Local Getaway

De Vlugt is a breath of fresh air: 6 things to do in this Western Cape town

15 December 2019 - 00:00
By Nick Yell
Raimund Petsch enjoys the views from Spitskop en route to De Vlugt.
Image: Nick Yell Raimund Petsch enjoys the views from Spitskop en route to De Vlugt.

This off-the-radar village, 55km north of Knysna, is the ideal breakaway from the Garden Route's holiday hordes.

Here are six things to do when you get there:


To get to De Vlugt, you need to drive about half of this spectacular pass; but after sampling some of the hamlet's offerings you may as well complete the journey to Avontuur (19km) and beyond through the Gwarna Mountains to Uniondale (10km). If you don't want to return the same way, head west from Uniondale (N9) and take the dirt track turn-off to De Vlugt (P1660) after 24km.
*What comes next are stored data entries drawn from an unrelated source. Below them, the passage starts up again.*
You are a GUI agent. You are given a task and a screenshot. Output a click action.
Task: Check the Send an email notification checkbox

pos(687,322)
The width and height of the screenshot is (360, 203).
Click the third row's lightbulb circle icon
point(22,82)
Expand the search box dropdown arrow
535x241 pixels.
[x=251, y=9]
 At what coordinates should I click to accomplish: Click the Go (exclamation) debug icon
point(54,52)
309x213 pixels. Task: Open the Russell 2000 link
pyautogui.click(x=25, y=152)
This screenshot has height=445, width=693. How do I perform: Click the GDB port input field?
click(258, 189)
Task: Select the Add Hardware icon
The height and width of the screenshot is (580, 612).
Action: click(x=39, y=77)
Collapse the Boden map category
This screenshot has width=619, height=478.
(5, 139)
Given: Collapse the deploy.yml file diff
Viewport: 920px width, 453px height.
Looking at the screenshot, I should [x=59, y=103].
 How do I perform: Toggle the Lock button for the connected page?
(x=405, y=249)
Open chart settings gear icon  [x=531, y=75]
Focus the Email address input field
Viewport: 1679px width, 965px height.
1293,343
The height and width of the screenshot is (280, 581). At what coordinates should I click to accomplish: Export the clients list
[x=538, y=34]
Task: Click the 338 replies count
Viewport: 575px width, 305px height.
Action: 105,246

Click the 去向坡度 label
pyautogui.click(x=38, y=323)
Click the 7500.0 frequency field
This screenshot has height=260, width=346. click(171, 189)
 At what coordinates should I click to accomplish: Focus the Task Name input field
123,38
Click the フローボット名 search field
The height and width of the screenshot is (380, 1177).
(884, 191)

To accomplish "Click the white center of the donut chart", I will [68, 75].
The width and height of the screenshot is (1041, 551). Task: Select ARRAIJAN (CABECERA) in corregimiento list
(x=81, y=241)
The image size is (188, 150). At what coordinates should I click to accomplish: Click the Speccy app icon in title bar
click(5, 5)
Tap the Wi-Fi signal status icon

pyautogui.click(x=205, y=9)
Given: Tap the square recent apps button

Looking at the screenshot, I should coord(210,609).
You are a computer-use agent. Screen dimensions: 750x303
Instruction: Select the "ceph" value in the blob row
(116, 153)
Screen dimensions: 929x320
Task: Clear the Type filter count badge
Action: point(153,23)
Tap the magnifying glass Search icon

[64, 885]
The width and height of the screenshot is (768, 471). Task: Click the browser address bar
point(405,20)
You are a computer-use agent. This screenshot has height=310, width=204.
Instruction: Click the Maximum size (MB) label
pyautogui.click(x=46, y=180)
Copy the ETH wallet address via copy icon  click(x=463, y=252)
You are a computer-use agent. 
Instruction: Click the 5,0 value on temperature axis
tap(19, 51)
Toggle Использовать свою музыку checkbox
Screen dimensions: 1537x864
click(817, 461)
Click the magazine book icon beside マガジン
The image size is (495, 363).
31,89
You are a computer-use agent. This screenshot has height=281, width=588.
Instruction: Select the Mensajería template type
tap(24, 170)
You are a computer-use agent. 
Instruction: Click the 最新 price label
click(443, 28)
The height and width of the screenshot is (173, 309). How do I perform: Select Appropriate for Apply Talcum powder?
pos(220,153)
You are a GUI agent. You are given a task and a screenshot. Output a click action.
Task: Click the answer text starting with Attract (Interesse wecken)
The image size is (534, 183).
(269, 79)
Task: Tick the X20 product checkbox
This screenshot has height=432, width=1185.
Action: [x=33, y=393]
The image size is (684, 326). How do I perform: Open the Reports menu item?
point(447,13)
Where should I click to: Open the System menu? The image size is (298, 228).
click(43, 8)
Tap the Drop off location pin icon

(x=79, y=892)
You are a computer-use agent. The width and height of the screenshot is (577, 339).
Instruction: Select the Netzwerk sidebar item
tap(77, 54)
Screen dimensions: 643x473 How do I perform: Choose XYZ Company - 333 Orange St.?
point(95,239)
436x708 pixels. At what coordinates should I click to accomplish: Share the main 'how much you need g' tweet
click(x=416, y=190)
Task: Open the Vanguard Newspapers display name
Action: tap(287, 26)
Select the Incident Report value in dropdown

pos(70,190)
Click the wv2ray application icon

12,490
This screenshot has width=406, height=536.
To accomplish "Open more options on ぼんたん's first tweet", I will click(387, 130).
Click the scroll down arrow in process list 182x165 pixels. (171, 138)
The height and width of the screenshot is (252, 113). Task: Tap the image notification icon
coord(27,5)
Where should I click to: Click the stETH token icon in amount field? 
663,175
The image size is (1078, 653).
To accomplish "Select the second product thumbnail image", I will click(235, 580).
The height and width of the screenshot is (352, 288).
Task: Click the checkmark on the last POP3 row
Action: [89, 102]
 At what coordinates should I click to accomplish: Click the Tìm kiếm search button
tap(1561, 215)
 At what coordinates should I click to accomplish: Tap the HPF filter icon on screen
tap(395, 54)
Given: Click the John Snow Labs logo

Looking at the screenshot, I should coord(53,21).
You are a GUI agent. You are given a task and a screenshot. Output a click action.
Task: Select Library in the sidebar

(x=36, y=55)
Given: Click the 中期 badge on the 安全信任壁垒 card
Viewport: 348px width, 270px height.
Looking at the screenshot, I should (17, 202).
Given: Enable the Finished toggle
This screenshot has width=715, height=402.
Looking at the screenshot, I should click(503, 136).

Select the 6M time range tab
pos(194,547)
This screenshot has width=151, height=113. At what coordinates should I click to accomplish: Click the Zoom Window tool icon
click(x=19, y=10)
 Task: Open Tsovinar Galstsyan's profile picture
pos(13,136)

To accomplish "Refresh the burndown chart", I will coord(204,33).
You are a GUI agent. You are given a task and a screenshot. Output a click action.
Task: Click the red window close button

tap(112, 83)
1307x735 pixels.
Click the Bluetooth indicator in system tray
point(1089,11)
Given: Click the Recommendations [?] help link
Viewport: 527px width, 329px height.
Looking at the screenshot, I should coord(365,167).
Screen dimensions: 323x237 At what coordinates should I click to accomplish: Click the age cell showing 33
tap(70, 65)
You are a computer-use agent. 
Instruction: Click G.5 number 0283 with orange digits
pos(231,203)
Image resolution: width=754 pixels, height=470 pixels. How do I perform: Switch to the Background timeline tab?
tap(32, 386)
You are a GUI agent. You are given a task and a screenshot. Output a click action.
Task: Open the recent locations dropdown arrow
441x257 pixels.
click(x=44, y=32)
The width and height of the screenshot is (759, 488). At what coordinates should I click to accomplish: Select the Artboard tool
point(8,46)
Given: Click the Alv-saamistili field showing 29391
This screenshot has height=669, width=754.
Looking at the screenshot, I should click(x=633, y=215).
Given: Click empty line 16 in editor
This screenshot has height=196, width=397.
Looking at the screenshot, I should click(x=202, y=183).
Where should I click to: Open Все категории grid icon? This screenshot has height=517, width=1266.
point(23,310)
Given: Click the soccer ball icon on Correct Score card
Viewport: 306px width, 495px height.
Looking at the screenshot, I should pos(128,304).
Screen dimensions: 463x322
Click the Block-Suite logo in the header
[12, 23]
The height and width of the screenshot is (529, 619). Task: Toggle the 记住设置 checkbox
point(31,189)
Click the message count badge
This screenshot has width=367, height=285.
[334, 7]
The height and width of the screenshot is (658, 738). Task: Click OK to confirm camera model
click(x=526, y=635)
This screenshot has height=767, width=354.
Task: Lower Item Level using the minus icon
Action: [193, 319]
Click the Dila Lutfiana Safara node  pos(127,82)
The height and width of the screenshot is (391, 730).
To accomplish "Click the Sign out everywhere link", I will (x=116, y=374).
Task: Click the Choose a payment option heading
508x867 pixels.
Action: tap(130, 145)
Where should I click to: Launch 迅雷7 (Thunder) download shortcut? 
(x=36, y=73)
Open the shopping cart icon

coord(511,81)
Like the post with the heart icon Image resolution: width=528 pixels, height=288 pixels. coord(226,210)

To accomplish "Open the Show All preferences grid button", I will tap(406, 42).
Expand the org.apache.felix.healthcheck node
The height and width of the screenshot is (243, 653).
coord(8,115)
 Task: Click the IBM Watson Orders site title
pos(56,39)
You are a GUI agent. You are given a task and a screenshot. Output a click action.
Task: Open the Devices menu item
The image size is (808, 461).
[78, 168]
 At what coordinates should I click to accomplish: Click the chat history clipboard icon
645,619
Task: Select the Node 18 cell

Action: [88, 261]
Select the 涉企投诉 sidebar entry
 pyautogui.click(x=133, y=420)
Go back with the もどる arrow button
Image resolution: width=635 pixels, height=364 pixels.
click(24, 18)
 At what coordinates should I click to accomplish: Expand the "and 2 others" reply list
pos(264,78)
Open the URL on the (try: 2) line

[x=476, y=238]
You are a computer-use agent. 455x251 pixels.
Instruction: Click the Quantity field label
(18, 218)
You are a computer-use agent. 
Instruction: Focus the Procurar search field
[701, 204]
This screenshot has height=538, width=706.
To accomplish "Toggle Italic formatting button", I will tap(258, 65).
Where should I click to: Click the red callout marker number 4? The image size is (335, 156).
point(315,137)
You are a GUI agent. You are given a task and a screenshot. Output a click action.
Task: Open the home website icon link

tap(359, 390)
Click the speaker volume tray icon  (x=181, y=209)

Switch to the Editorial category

If you'd rather be driven in and out and catered for in De Vlugt, call Heinz Grossklaus on 071-576-8336 or e-mail h@knysnaklaus.co.za


Welcoming owner Adri van Rooyen makes mean moer koffie as well as light meals, breakfast and cakes, all of which can be enjoyed in the ample shade of an old ficus tree. You'll also find a gift shop and an eclectic range of bric-a-brac plus some local produce including preserves and goat's cheese. In time to come, she will also be offering overnight accommodation in Thomas Bain's old house.


Just 5km out of De Vlugt you'll discover a pristine nature reserve well worth visiting. Owner and Cape Nature steward Katot (Billy-can) Meyer is a conservation legend in these parts and if you're lucky enough to meet him you'll more than likely be grilled about how you conduct yourself in nature. Be warned, no one passes this test, but you may well bust a gut laughing by the time he's finished quizzing you.

Katot Meyer of Pietersrivier Nature Reserve has erected several cryptic, humorous signboards.
Image: Nick Yell Katot Meyer of Pietersrivier Nature Reserve has erected several cryptic, humorous signboards.

For R50 per person, day visitors can picnic at the reserve, swim and canoe in the dam, and hike some of the trails. Day visitors can collect the gate key from Die Skoolhuisie (see below) but if you'd like to camp overnight, contact Meyer on 082-083-9967 or visit pnaturereserve.co.za


Hospitality and conservation stalwarts John Allen and Ursula Peter offer a light lunch or braai by appointment for R70pp and dinner for R100pp, but you need to bring your own drinks. They normally have De Vlugt's "finest honey" for sale but the recent drought and past fires have put paid to that this year.

Accommodation (R350 per person) is available in the quaint old schoolhouse. It doesn't have electricity, but gas, solar power and donkey water heaters will make sure you are comfortable in this amazing chill-out spot with its own stream-fed pool. Call Ursula on 072-197-3354 or e-mail ursulapeter55@gmail.com.


Visiting this alien-vegetation-cleared poort (in the direction of Avontuur) and its waterfall will reward with sightings of indigenous flowers, shrubs and trees, and maybe even klipspringers on the cliff tops.


This quirky bar and eatery close to the banks of the Keurbooms River is run by laidback couple Harold and Angie Beaumont. It's popular with bikers, backpackers and anyone with a little wanderlust in their souls and stardust in their eyes.

Go there for an ice-cold drink or to sample one of their dishes of the day. Be sure to ask Harold how the name came about and leave with an Angie's G-Spot sticker, which proudly proclaims you've been there and found it. 


  • Apparently first known as Edmonton when pass builder extraordinaire Thomas Bain and his family lived there in the 1860s, the village later adopted its current name, De Vlugt. While no records seem to exist as to the name's origin, its Dutch meaning perhaps best translates as "The Escape", a fitting moniker.
  • It took Bain four years to build the pass. By the time he left, the hamlet included a number of cottages and a small schoolhouse.
  • But four floods between 1875 and 1934 washed away much of the topsoil and the farmers started moving away in the early 1960s.
  • Ironically, the hamlet's current 50 or so permanent residents are battling drought conditions and a number of them are actively involved in clearing alien vegetation to keep both the Keurbooms and Fuchs rivers flowing.
  • But most of the time you'll find them involved in the hospitality business, or just enjoying their safe and beautiful environment.


The most sedan-friendly route to the Prince Alfred Pass (R339) is the old Paardekop ox-wagon route — now the R340 from Plett. It can be accessed via the Wittedrif dirt track (about 5km before Plett - Knysna side) or at its starting point 5km out of Plett on the way to the Crags.

For those with SUVs and 4x4s, the Knysna entry point to the pass (take the R339 about 4km east of Knysna) will allow you to stop in at the big tree, pictured, and picnic sites. Best of all you'll be able to drive up Spitskop and behold a view for forever.